Microsoft says it has made a research breakthrough that promises to greatly advance the development of quantum computing.
Redmond researchers said that they have developed a technology that will allow for the development of qubits at a much smaller and faster scale than previous methods, which could help make quantum computers more practical.
“Quantum computers promise to transform science and society — but only after they achieve the scale that once seemed distant and elusive, and their reliability is ensured by quantum error correction,” said Chetan Nayak, Microsoft technical fellow and vice president of quantum hardware.
“Today, we’re announcing rapid advancements on the path to useful quantum computing.”
Specifically, Microsoft researchers introduced Majorana 1, a self-contained quantum processing unit (QPU) capable of containing up to 1 million qubits.
The QPU represents a significant step forward in making quantum computers more powerful and practical for use in more environments.
Central to the advancement is what Microsoft called a “new state of matter” in the form of topological superconductivity, which allows for the creation of a new type of qubit: the units at the heart of quantum supercomputing.
The Majorana qubits, it is said, would be more reliable and robust than qubits created by other methods.
“External energy — such as electromagnetic radiation — can break Cooper pairs, creating unpaired electrons that can flip the qubit’s state from even to odd parity,” Nayak explained.
“However, our results show that this is rare, occurring only once per millisecond on average. This indicates that the shielding that envelops our processor is effective at keeping such radiation out.”

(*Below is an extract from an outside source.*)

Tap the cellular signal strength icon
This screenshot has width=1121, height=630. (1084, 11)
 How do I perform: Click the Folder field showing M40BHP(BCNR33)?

The development of Majorana 1 is another step in Microsoft’s plan to develop a quantum supercomputer. The vendor said that, among other groups, it is working with DARPA on quantum computing projects. The hope is that, thanks to unique properties of qubits, quantum computers will prove to be far more powerful and capable of complex problem-solving than transistor-based systems.
The development of quantum computing platforms is of particular interest to those in the information security field. It is believed that, once fully realized, quantum supercomputers would be able to make short work of even today’s most advanced encryption ciphers.
This would be both a blessing as a curse, as cracking encryption standards could leave organizations vulnerable to spying at the nation-state level but could also help advance the creation of new, more secure encryption methods.
Experts have predicted 2025 to be a critical year in the development of quantum computing, with many predicting organizations will need to begin making plans for how they could respond the realizations of a quantum computing landscape.